A: Yes. In addition to using only one resistor to set the gain, or amplification factor, in-amps have a high input impedance, so they don’t affect signals from high-impedance sensors such as an AD590. In amps also have a high common-mode AC/DC rejection ratio (CMRR). That means a signal common to both the positive and negative amplifier inputs gets greatly attenuated before it reaches the in-amp output. The INA827 in amp has an 88 dB CMRR for DC signals. The CMRR in amplifiers decreases at the frequency of input signals increases. An in-amp can remove common-mode AC signals such as 60- or 50-Hz electrical noise caused by nearby equipment. For more information about CMRR, visit: http://en.wikipedia.org/wiki/Common-mode_rejection_ratio.

The circuit in Figure 6 illustrates an in amp connected in a bridge circuit that could measure strain, pressure, humidity, or another physical phenomena with a resistive sensor substituted for the Rs component. One side of the bridge connects to the in-amp positive input and the other side connects to the in-amp negative input. To start, assume all resistors in the bridge have the same value.

Figure 6. This bridge circuit indicates a resistance change in the sensor element (Rs) as a voltage difference between the two output signals applied to the in amp. The amplifier removes any common-mode voltage from the excitation source and puts out only the voltage difference between the two inputs. Resistor Rg determines the in-amp’s gain.

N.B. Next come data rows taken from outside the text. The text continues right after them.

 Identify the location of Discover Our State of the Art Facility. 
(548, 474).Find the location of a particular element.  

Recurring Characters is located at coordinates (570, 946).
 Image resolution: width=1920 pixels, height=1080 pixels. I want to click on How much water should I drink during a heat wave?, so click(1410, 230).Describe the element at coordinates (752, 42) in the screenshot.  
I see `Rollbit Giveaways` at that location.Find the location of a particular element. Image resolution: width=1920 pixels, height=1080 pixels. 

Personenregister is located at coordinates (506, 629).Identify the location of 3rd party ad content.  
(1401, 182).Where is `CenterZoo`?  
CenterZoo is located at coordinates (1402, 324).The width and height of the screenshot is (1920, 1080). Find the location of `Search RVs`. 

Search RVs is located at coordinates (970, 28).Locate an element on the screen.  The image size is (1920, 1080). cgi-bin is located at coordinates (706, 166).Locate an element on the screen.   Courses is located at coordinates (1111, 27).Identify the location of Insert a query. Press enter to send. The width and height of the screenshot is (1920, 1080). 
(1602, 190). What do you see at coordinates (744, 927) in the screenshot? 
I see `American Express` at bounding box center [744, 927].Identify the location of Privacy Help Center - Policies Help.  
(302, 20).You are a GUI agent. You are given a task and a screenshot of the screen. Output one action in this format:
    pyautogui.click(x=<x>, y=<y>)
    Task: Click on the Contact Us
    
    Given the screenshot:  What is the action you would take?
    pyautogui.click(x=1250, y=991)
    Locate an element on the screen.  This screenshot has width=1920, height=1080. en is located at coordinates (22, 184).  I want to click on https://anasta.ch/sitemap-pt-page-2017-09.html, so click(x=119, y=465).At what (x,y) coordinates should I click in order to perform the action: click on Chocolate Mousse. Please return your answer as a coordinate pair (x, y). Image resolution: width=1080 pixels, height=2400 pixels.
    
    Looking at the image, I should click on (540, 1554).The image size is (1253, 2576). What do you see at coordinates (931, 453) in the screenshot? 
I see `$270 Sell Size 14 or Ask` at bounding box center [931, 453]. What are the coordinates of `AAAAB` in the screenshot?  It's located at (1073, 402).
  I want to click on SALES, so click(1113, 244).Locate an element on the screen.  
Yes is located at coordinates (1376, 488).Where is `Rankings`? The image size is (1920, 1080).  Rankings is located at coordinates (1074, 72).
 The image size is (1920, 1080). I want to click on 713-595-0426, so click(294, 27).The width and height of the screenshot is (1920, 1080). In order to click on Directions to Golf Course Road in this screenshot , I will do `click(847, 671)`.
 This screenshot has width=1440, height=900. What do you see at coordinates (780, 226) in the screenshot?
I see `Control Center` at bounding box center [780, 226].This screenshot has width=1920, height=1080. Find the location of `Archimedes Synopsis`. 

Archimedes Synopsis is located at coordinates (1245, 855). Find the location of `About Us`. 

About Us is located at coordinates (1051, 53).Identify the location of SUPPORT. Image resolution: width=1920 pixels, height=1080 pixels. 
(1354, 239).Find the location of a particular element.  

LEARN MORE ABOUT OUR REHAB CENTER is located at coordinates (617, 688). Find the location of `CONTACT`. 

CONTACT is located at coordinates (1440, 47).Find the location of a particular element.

As the sensor’s resistance changes, the bridge circuit produces a small voltage difference between the two connections to the in amp. Both inputs also receive a part of the bridge’s excitation voltage, say +3 volts. Thus, in this example the in-amp minus input “sees,” a 2.000V signal, while the positive input “sees” 2.015V. The 0.015V difference between the two inputs provides the useful sensor information. Note that the in-amp circuit converted a differential signal to a single-ended signal referenced to ground. In-amps have a reference input, so if necessary you can offset the in-amp’s output. I’ll talk more about amplification and offset in my next column.

For more information about in amps, I recommend the following:

  1. A Designer’s Guide to Instrumentation Amplifiers,” 3rd edition, Analog Devices
  2. Getting the Most out of Your Instrumentation Amplifier Design,” Texas Instruments
  3. Ultra-precise Instrumentation Amplifier Makes Robust Thermocouple Interface,” (PDF) Design Note 302, Linear Technology.